State prosecutor accused of running outrageously racist, anti-LGBT+ Twitter account
A Drag Queen Story Time event. (Facebook/Drag Queen Storytime)
The Alaska Department of Law has removed the state’s assistant attorney general over allegations he ran a secret social media account filled with anti-LGBT+, racist and antisemitic hate.
According to an investigation by The Guardian newspaper, Matthias Cicotte allegedly mounted a Twitter account in a fake name to launch a volley of attacks against LGBT+ people, Black Lives Matter and left-wing movements.
Since-deleted tweets posted by “J Reuben Clark” said that Black Lives Matter demonstrators should “all be in prison or worse” and that “people who perform or abet sex change operations on kids get the death penalty”.
The latter, the tweets said, was his example of “one good public policy idea that would Make America Great”.
Of a Drag Time Story Hour event in Long Beach, California, “Clark” wrote: “This demon should be burned to death and everyone responsible for that library event should be in prison.”
Assistant attorney general believes ‘some racial groups have higer IQs’
The Guardian claimed that Cicotte was behind the account after it was scrutinised by anti-fascist researchers.
The newspaper said it had confirmed the veracity of the evidence gathered, and subsequently alleged that Cicotte has ties to the Deseret Nationalists, a right-wing Mormon splinter group.
“Is it ‘white supremacy’ to note that some racial groups have higher IQs than others based on IQ tests?” it quoted a tweet from the Clark account.
“I believe that and I am only a Deseret supremacist.”
The Clark account reportedly took aim at Jewish people with conspiracy theories about “angry yentas” who “rule” the banks and the media and plot against the “white race”.
Then in an about-turn, it reportedly said this year that Jewish Republicans are trying to get Marjorie Taylor Greene “to combat the conspiracy theory that Jews run everything by getting any member of Congress they don’t like expelled from Congress”.
The Civil Rights Act of 1964, the account continued, was a “disaster” for the human race. It also reportedly labelled the Black Lives Matter movement a “criminal enterprise”, said that allegations of racism were “purely a tool to control people on the right”, and made racist remarks against Mexican and Native American people, among others.
Researchers tied the Clark account to Cicotte by after it appeared to claim facts of his life, such as the length of Cicotte’s marriage, the type of vehicle he owns and the name of his criminal law professor.
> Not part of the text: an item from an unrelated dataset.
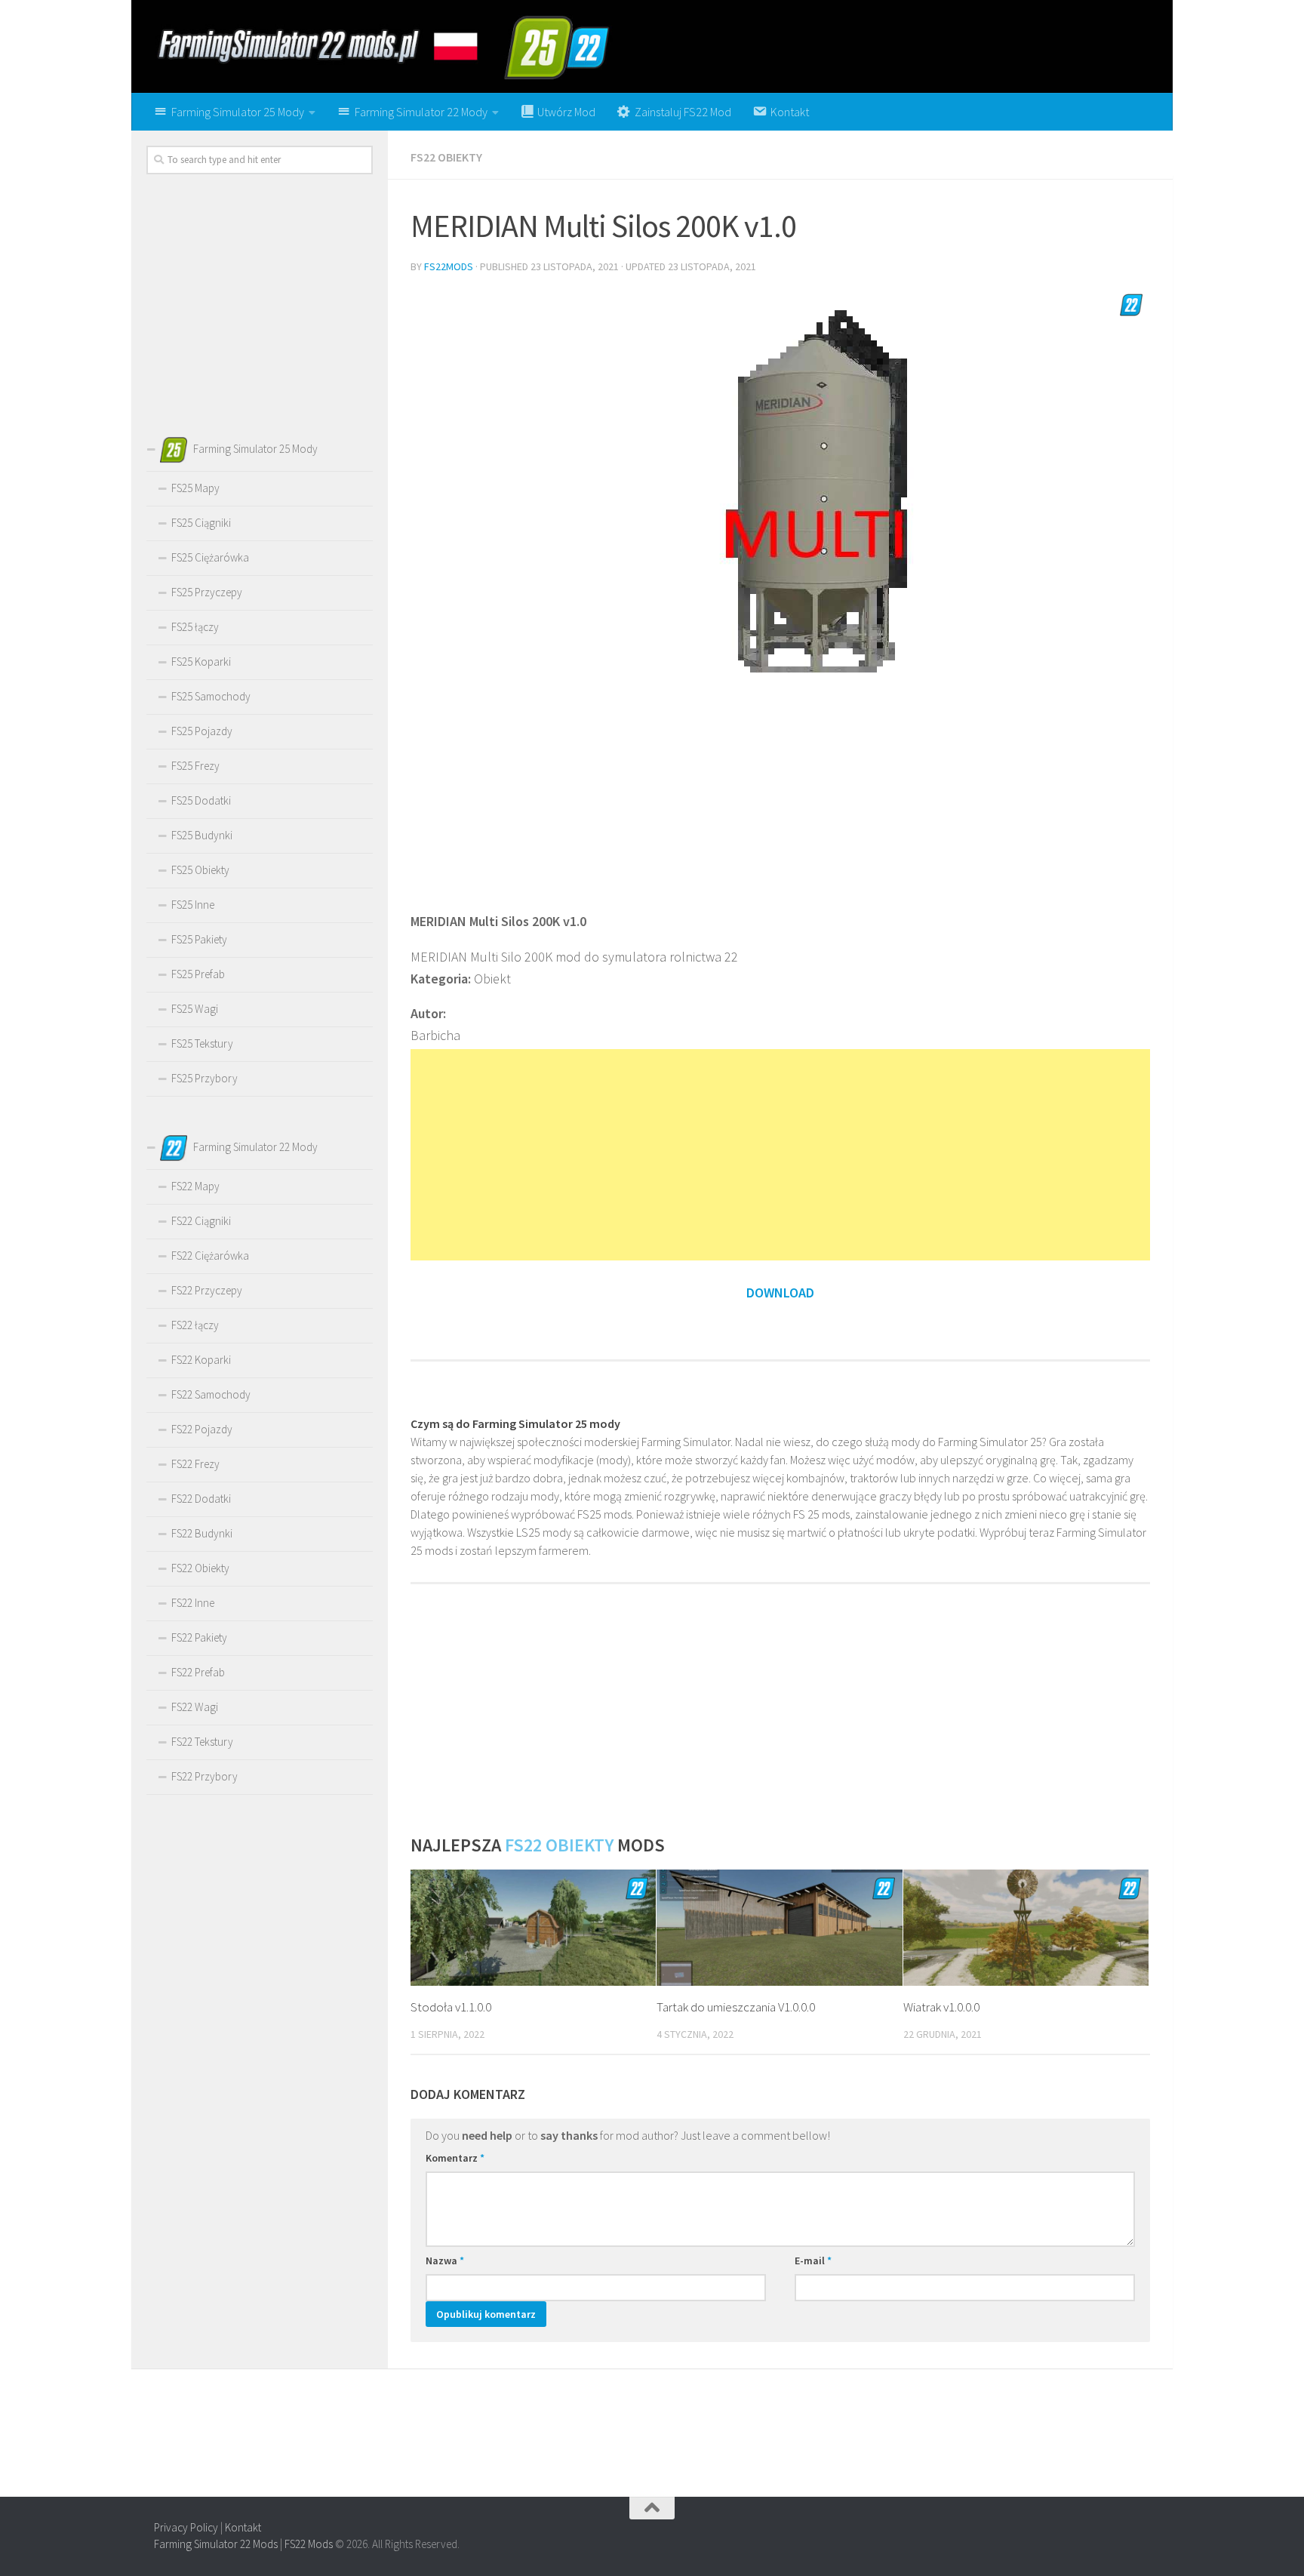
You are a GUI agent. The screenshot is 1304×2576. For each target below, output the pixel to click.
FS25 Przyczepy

Also cited were photographs with distinctive details that mirrored images of Cicotte’s home that had been posted to Twitter and a real estate website.
Cicotte, who provides legal assistant to the Alaska Department of Corrections and heads civil rights cases, “has been removed from his caseload and his status with the department”, a department spokesperson told Anchorage Daily News.
His removal “is subject to change at any time as the investigation continues”, they added.
PinkNews contacted Matthias Cicotte for comment.